La RH étant le centre de gravité des armées, la nation, qui en constitue la source, est un socle essentiel pour la résilience des armées. Au-delà du seul recrutement, la réflexion doit porter en toute objectivité sur l'ensemble des ressources que la nation doit consolider pour sa défense : esprit de défense, adhésion à l'effort budgétaire de défense, ressources scientifiques, industrielles et logistiques. Cela est d'autant plus vrai dans l'optique d'un affrontement de haute intensité, dont il faudrait supporter à la fois les effets d'attrition et les attaques de toute nature au cœur même de notre population, sur le territoire national. Dans la modélisation de ce conflit symétrique, l'adversaire ne manquerait pas de chercher à nous atteindre de cette façon ; il faudrait donc produire une série de mesures de réaction, y compris au cœur de la cité.
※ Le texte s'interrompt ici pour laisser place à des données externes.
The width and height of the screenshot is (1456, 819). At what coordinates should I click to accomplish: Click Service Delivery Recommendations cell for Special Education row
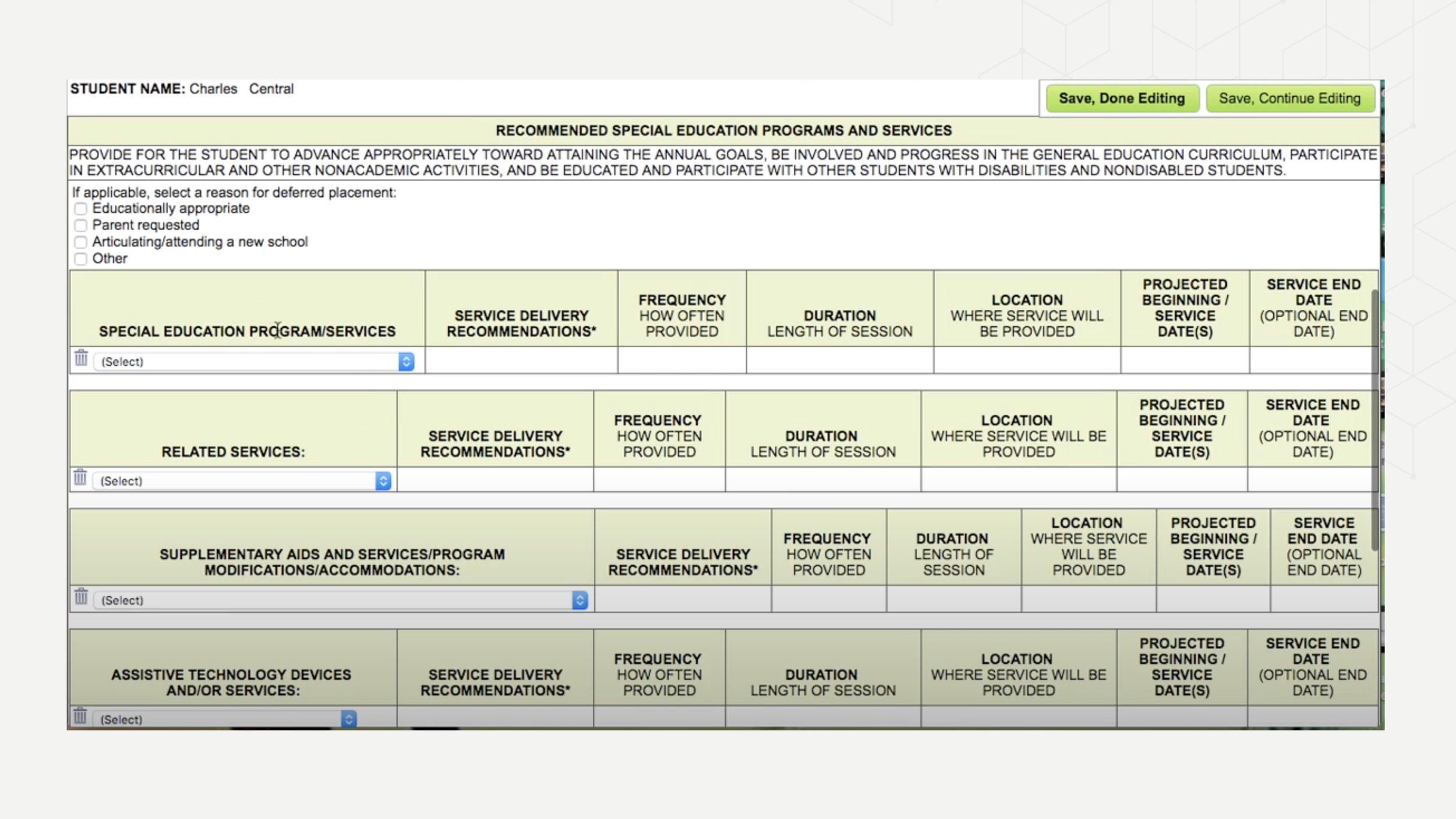point(521,361)
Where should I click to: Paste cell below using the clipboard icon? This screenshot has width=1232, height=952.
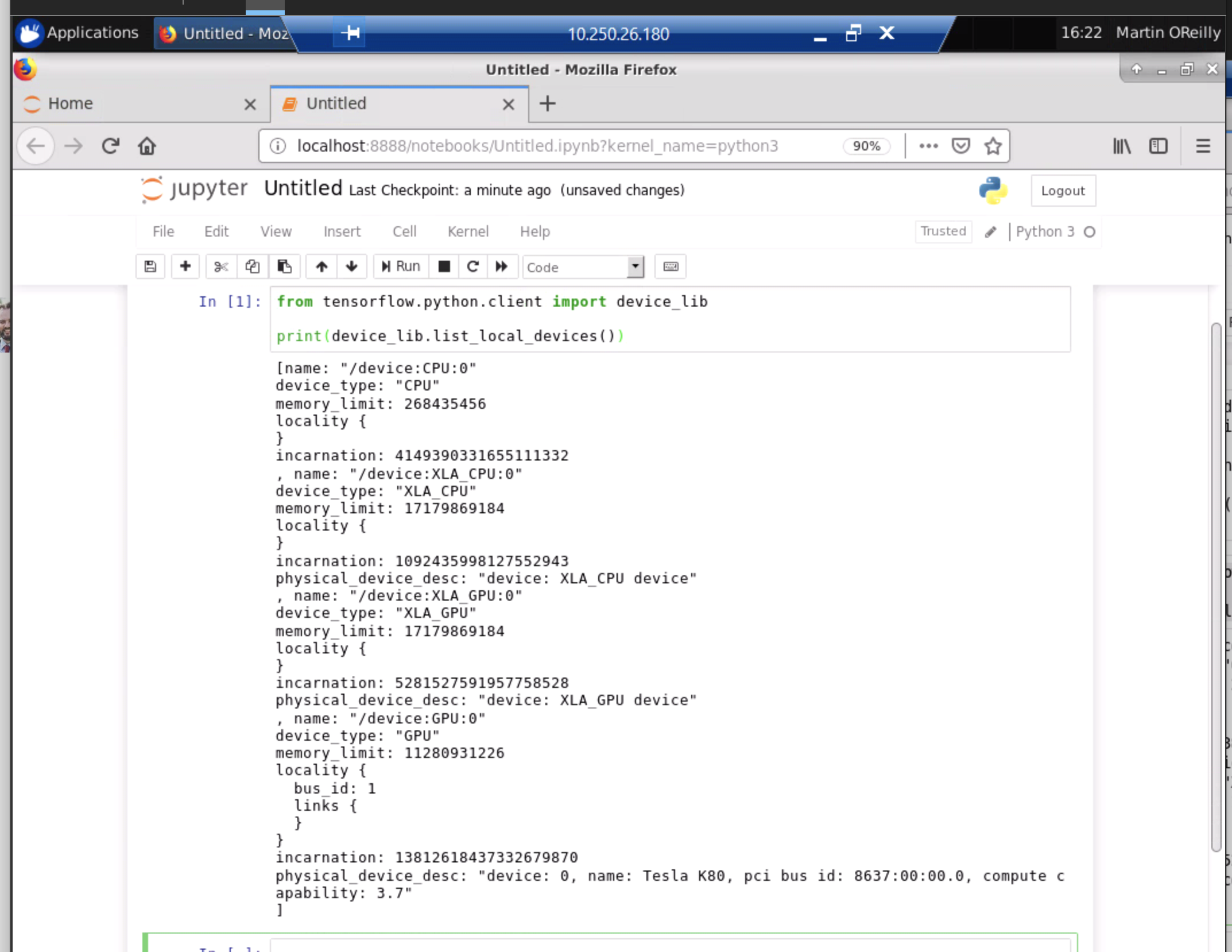(x=285, y=266)
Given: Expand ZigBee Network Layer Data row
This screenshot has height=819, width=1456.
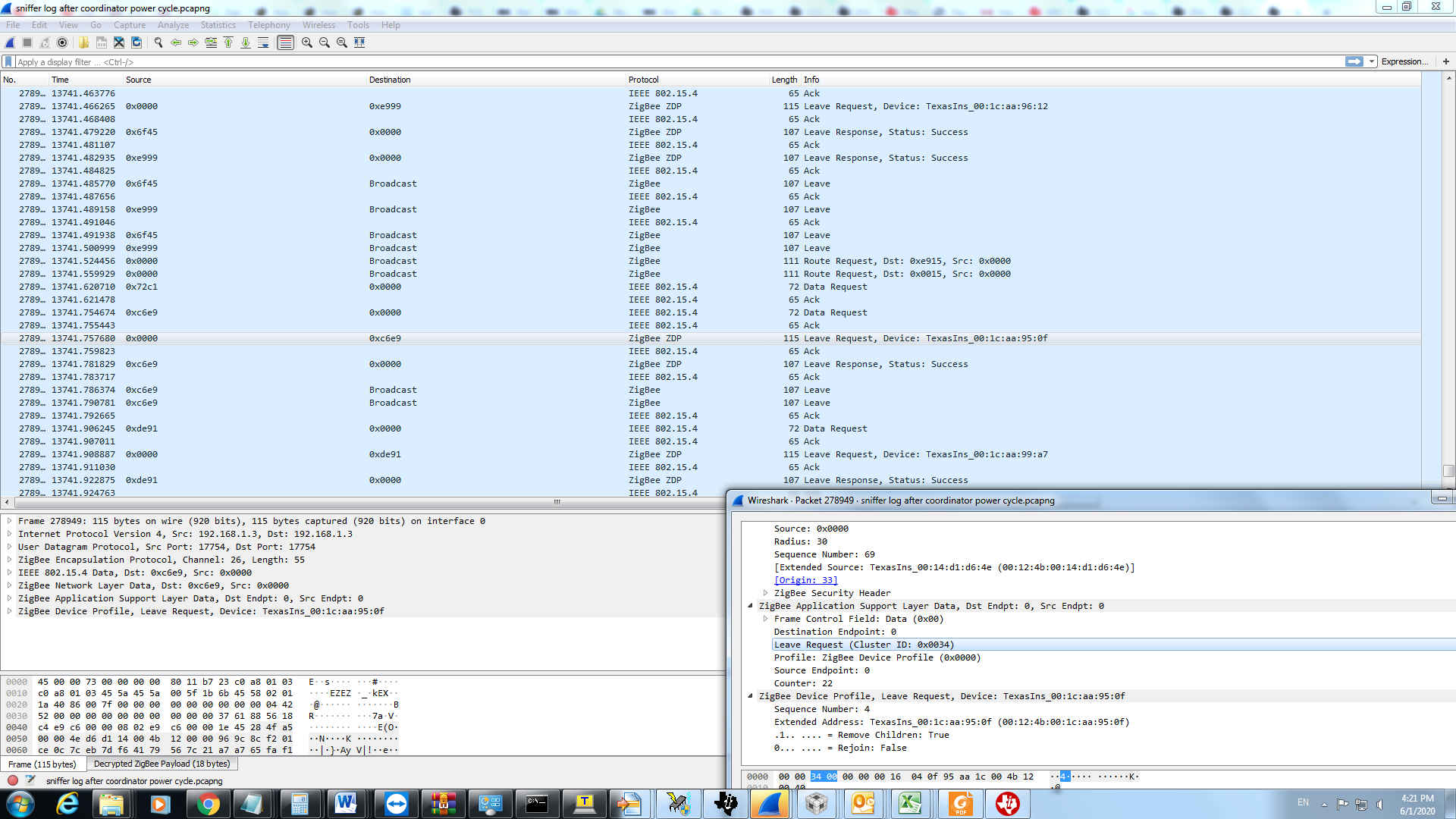Looking at the screenshot, I should 9,585.
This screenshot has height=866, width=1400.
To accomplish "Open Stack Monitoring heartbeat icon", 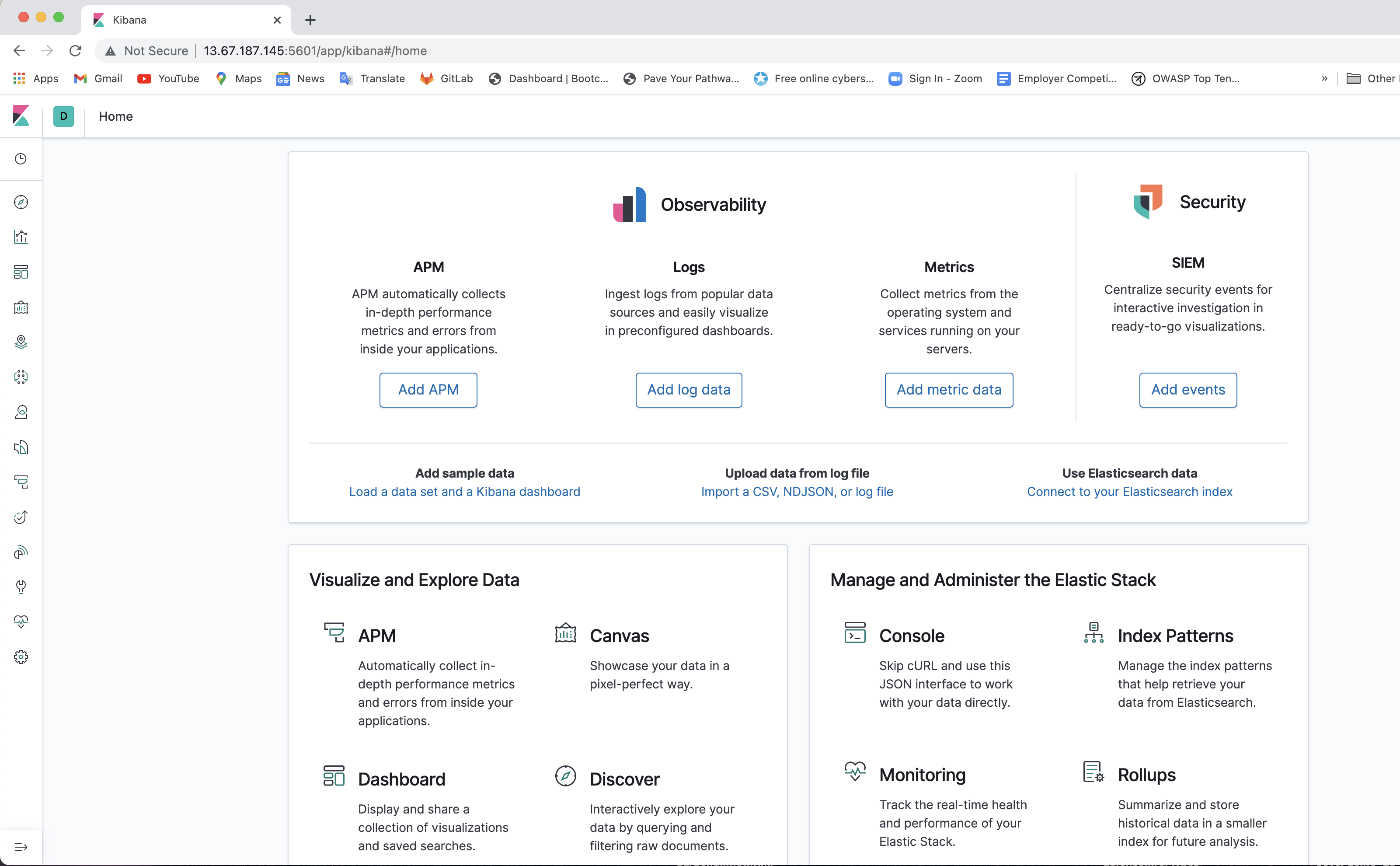I will pyautogui.click(x=21, y=621).
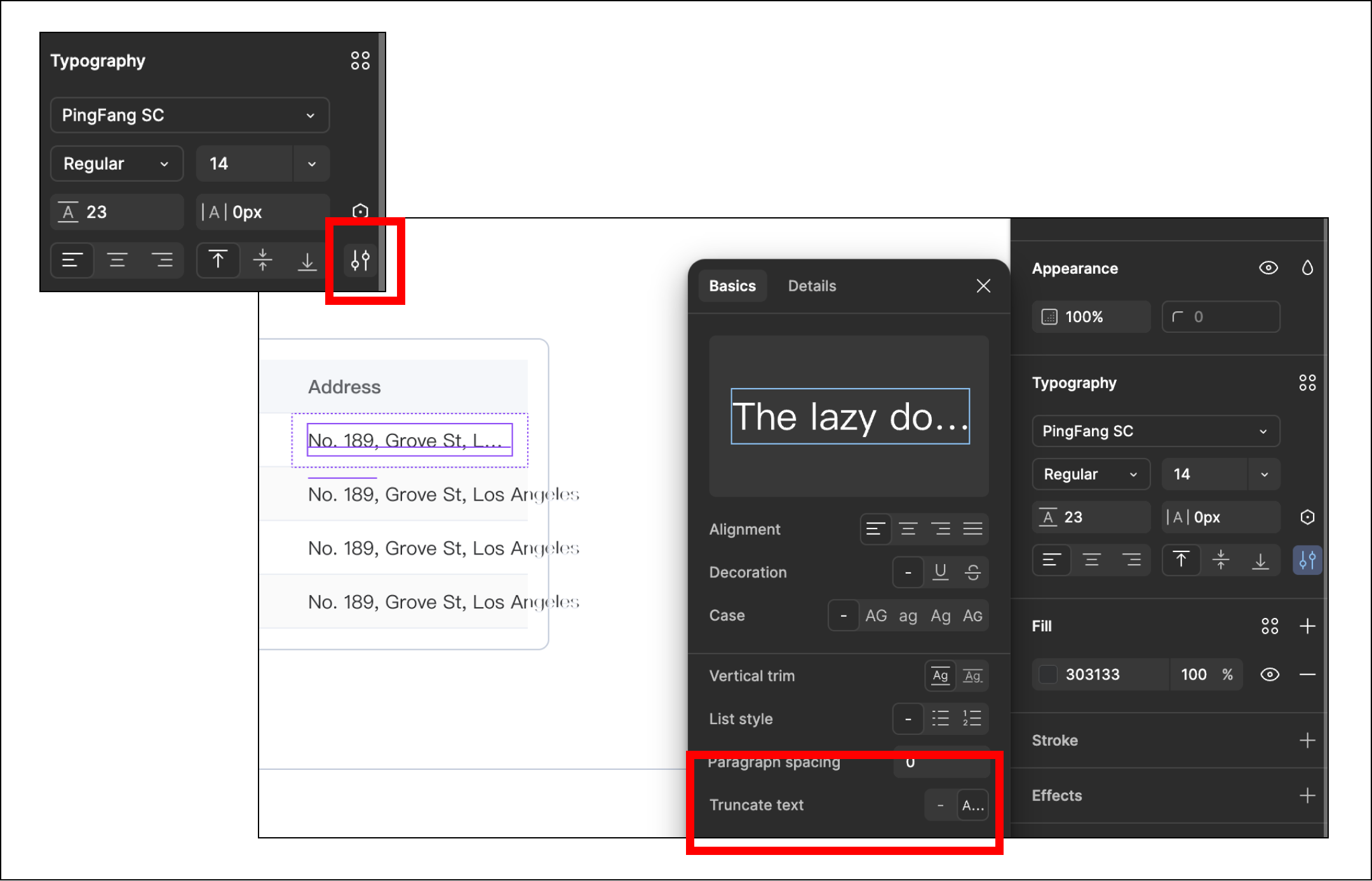The width and height of the screenshot is (1372, 881).
Task: Enable ellipsis truncate text option
Action: 972,805
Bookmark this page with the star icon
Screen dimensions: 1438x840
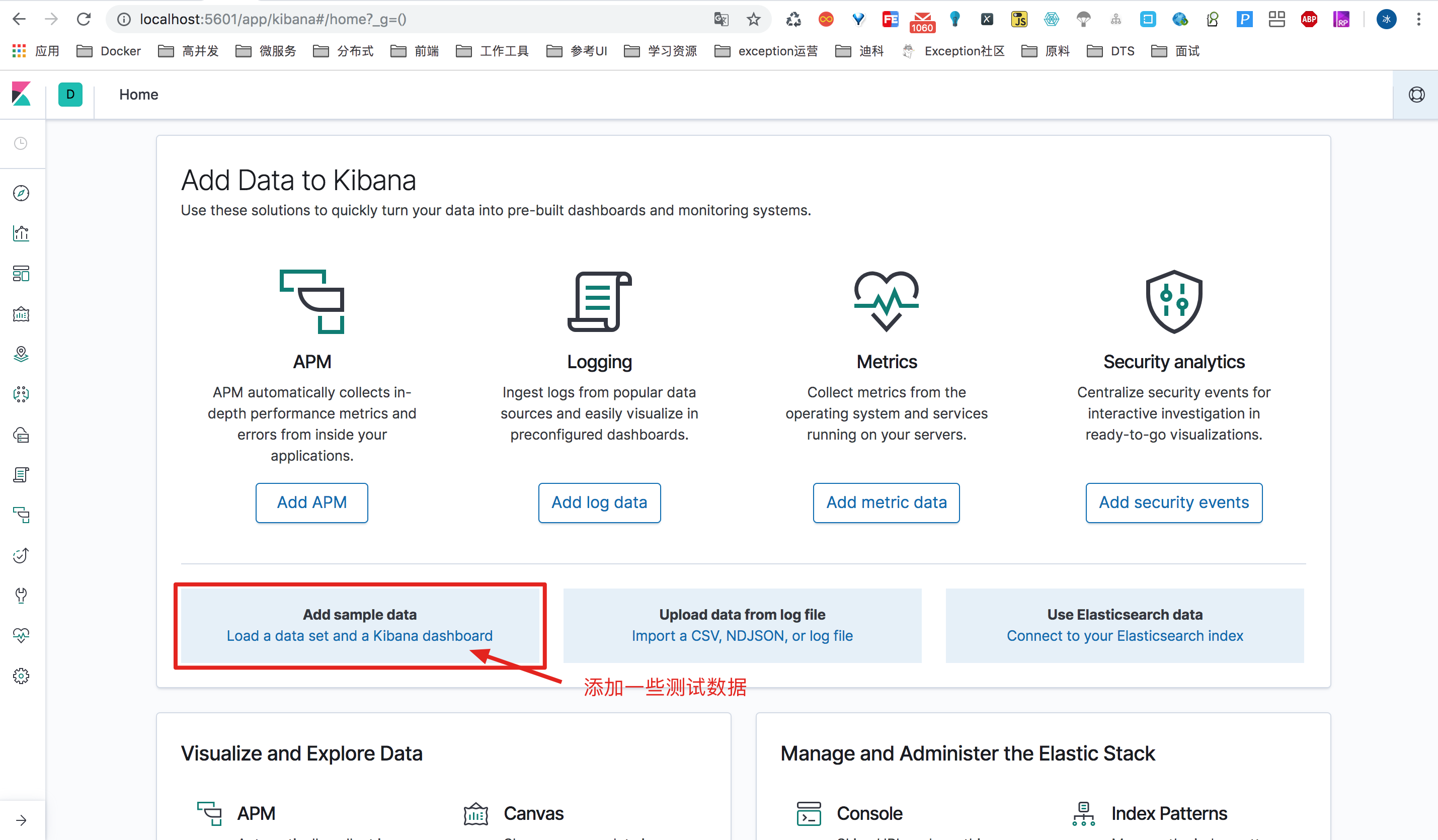[753, 20]
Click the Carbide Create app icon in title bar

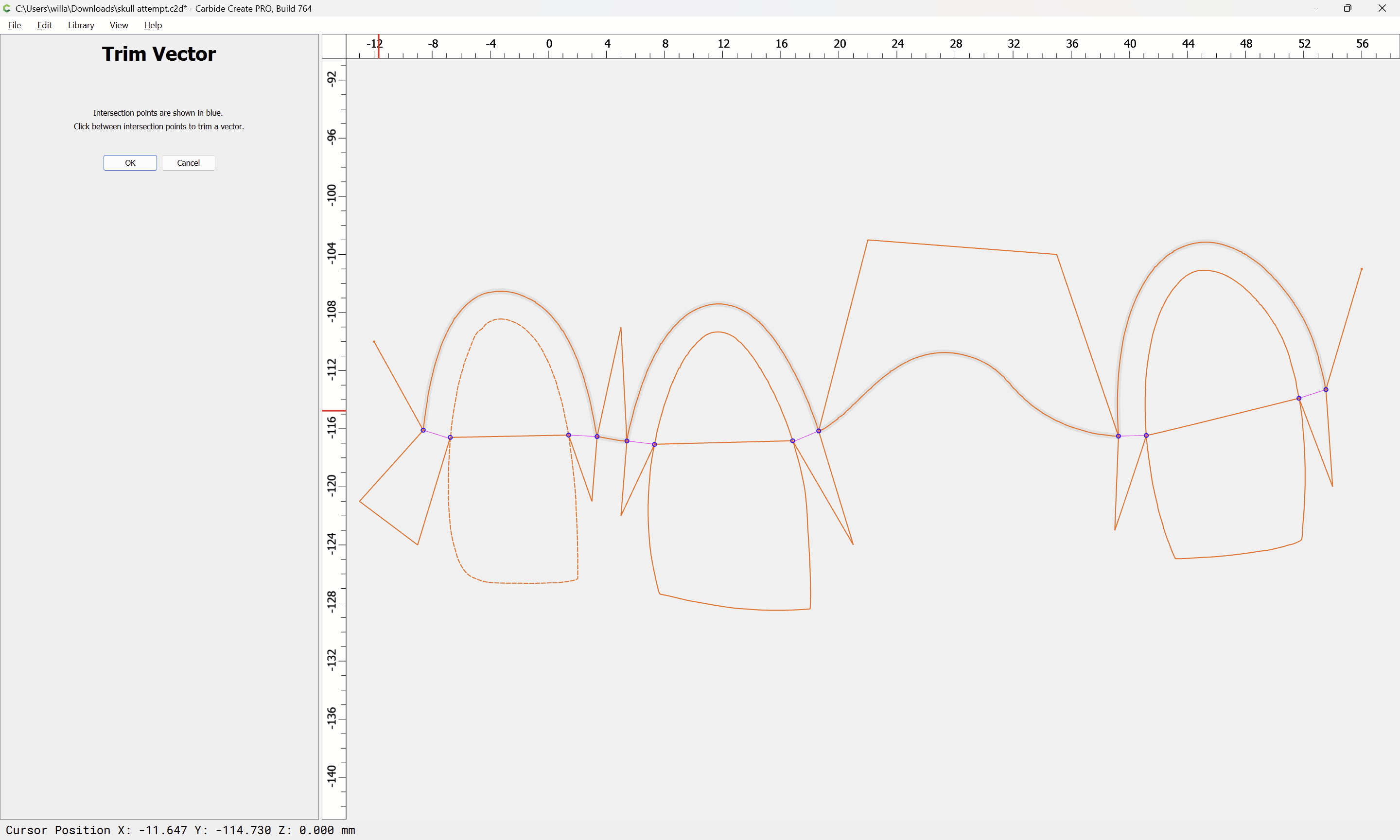[x=7, y=8]
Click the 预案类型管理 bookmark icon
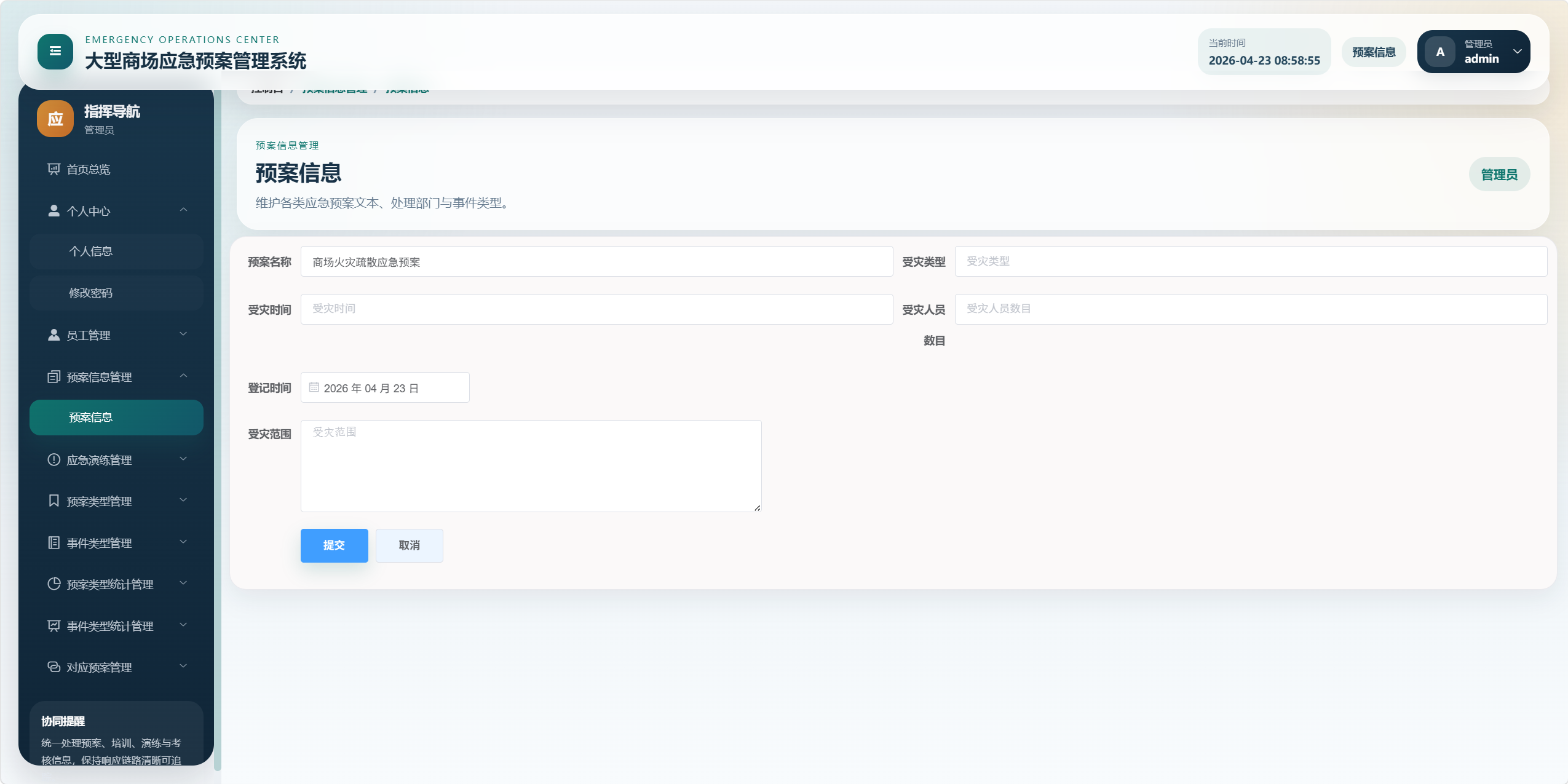This screenshot has width=1568, height=784. click(x=54, y=501)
Si nous estimons cette perspective plausible à moyen terme, il nous faut envisager une montée en gamme de la résilience nationale, sachant que ce ne sera pas simple, notre société n'appréciant guère la perspective de lendemains difficiles.
Sur ce point, le concept suédois de défense totale est intéressant. Sous l'effet d'une prise de conscience liée pour l'essentiel aux événements de Crimée, la Suède a engagé une réflexion et une modification de structure assez profonde, sur la base de préconisations émises par une commission de la défense concernant tant le domaine militaire que tous les éléments de la société. La modélisation ainsi élaborée de ce que doit être la réaction de la nation suédoise constitue un bel exemple de structuration de la résilience.
Pour conclure, la résilience est un domaine très vaste, dont il est parfois difficile de déterminer les dimensions les plus fondamentales. S'il est illusoire de vouloir tout prévoir et tout maîtriser – une tendance de l'époque qui constituerait plutôt un frein structurel à la résilience, en tout cas à la réactivité –, il est possible de se conditionner à cette réactivité, de s'organiser collectivement pour affronter les défis qui s'amoncellent et menacent la vie de la cité. Selon Thucydide, « la force de la cité ne réside pas dans ses remparts ni dans ses vaisseaux, mais dans le caractère de ses citoyens ». Développer une vision réciproque de la résilience entre la nation et ses armées me paraît être un axe de travail fondamental pour progresser dans cette voie.